Conventional medicine often addresses autoimmune disease by prescribing powerful immune-suppressing medication rather than searching for the cause. If you are one of the millions of Americans who suffers from an autoimmune condition, I’m sure you are eager to find answers that rely less on risky pharmaceuticals and more on lifestyle remedies. You may have been prescribed mega-doses of intravenous steroids or prednisone, hormones, painkillers, acid blockers, methotrexate, or TNF alpha blocker (a strong immunosuppressant drug) for your autoimmune condition and still not finding relief. In fact, you might be feeling worse.
Every autoimmune disease becomes connected by one central biochemical process: A runaway immune response resulting from your body attacking its own tissues.
Functional Medicine provides a map to find out which molecule the cells are mimicking. It looks at the root cause of the inflammation and asks why that inflammation exists.
If we can identify the underlying sources of inflammation, we can heal the body. The underlying causes may include stress, hidden infections, food allergies or sensitivities, toxic exposure, genetic predisposition, nutrient deficiencies, and leaky gut.
If you want to cool off inflammation in the body, you must find the source.

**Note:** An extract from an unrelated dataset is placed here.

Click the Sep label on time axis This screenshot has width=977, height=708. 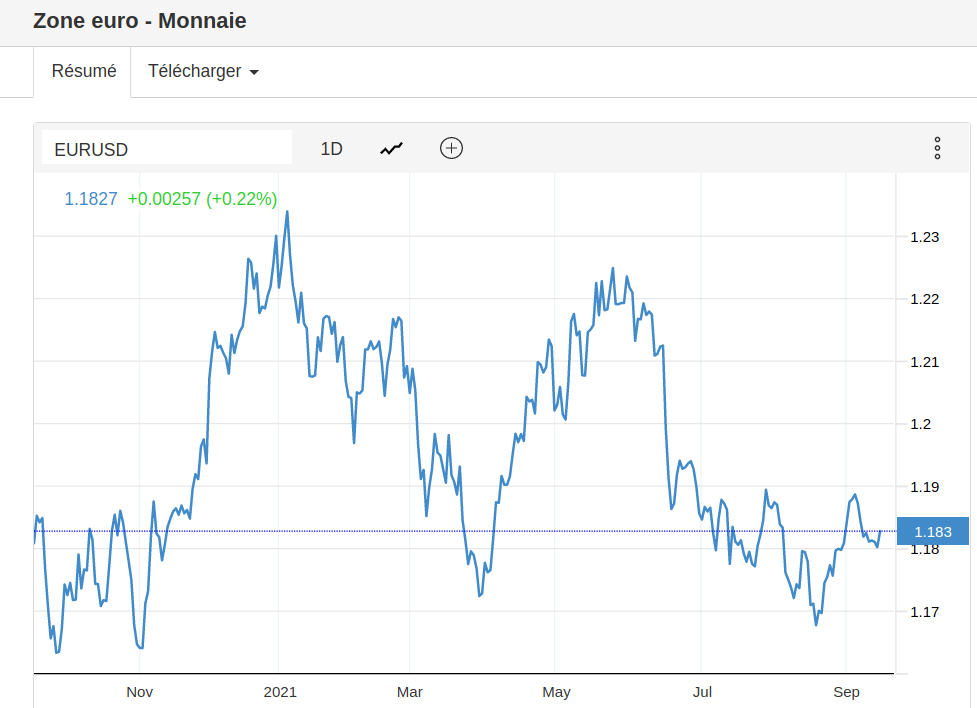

Using our functional approach, we see the body as a system. We seek the causes of illness- to understand the body’s basic functional systems, where they go awry, and how to restore balance; to understand the interconnections between symptoms and organs rather than segregate diseases into specialties.
This approach is a fundamentally different way of solving medical problems, one that allows us to decipher the origins of illness and identify the disturbances in biology that lead to symptoms.
Our Functional Approach
1. Eat a whole food, anti-inflammatory diet. Focus on anti-inflammatory foods including wild fish and other sources of omega-3 fats, red and purple berries (these are rich in polyphenols), dark green leafy vegetables, orange sweet potatoes, and nuts. Add anti-inflammatory herbs, including turmeric (a source of curcumin), ginger, and rosemary, to your diet daily. Eliminate inflammatory foods such as refined, omega-6, and inflammatory oils, including corn, soy, and safflower oils.

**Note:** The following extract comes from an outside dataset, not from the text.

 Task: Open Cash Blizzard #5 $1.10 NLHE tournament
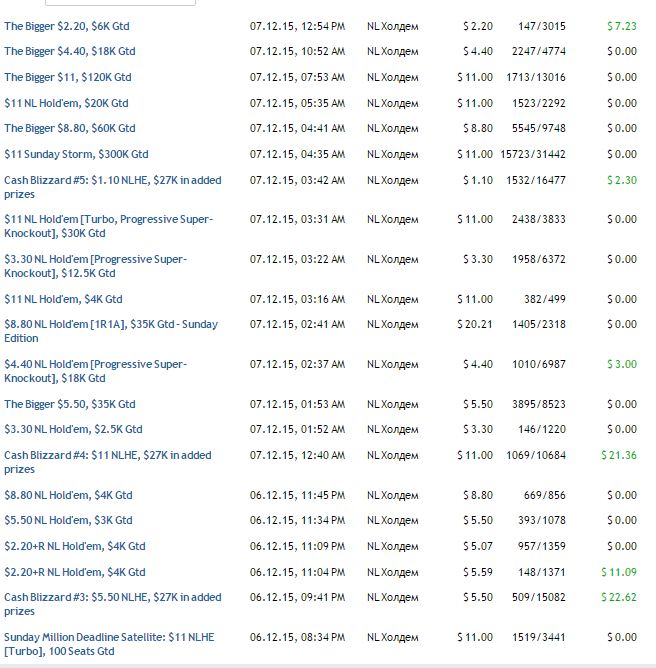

2. Check for hidden infections.These include yeast, viruses, bacteria, and Lyme.
3. Check for hidden food allergies.We do IgG food testing as well as a 10-day detox and elimination diet which eliminates most food allergens.

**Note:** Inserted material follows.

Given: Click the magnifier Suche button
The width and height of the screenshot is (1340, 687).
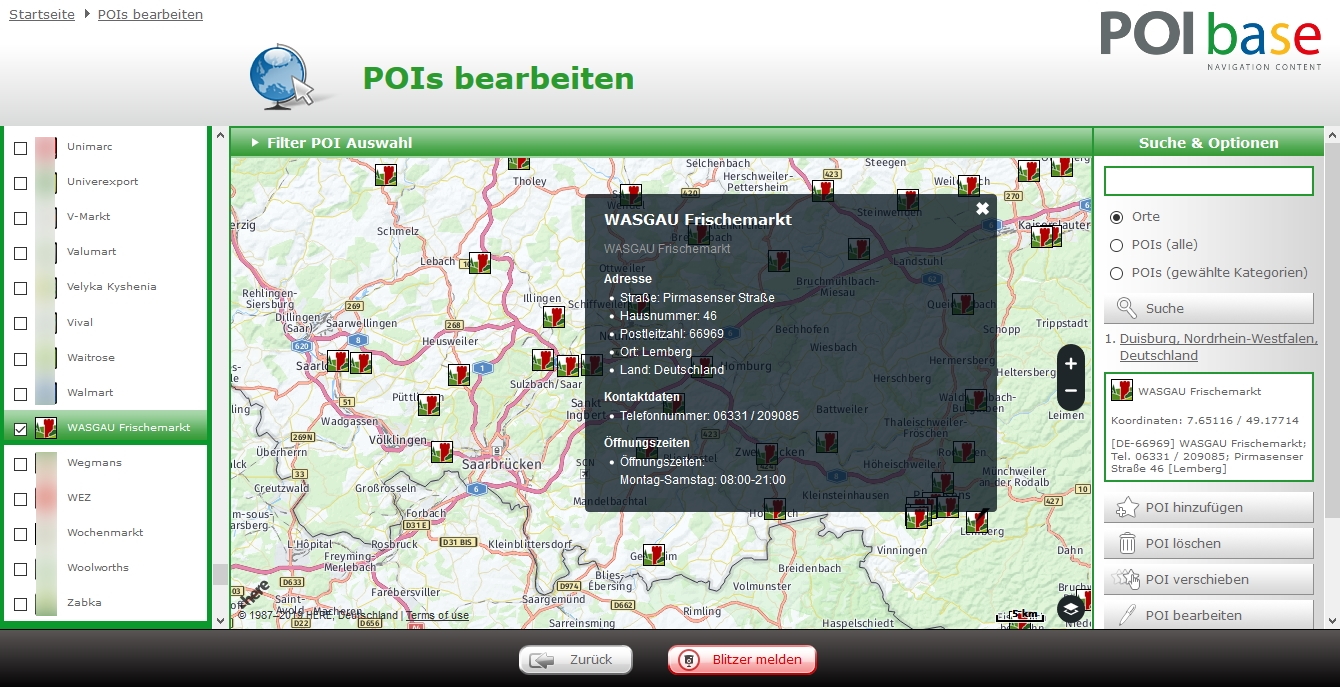Looking at the screenshot, I should click(1127, 308).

4. Test for Celiac Disease.This is a blood test.
5. Test for heavy metal toxicity. Mercury and other metals can cause autoimmunity.
6. Fix your gut.About 60 percent of your immune system lies right under the single-cell-layer lining of your gut. If this surface breaks down, your immune system will get activated and start reacting to foods, toxins, and bugs in your gut. The easiest way to begin healing your gut involves eating a whole food, anti-inflammatory diet and removing gluten and other food sensitivities. Gut building protocols are implemented.
7. Nutrients like fish oil, vitamin C, vitamin D, and probiotics can help calm your immune response naturally. Also consider anti-inflammatory nutrients like quercetin, grape seed extract, and rutin. Using professional grade medical foods as meal replacements also helps many patients with inflammation. These are available at our office or online store.
8. Regular exercise is a natural anti-inflammatory. You don’t have to go to the gym, run on a treadmill, and pump iron to stay in shape. Just start moving around more. Go for walks with your friends or family. Go out and do some gardening. Play Frisbee in the park with your kids. Pick up a tennis racket and just knock a tennis ball around. Anything you can do to get out and move your body can be considered exercise. So, don’t think that you absolutely have to go to the gym to get fit. Just use your body more.
9. Practice deep relaxation.Stress worsens your immune response. Calming techniques including yoga, deep breathing, biofeedback, massage can reduce stress and anxiety to promote relaxation.
10. Sleep for 8 hours every night.The research is clear: Lack of sleep or poor sleep damages your metabolism, causes cravings for sugar and carbs, makes you eat more, and drives up your risk of numerous conditions from diabetes to autoimmune disease. Getting enough sleep and sleeping well are essential for vibrant health and reversing inflammation.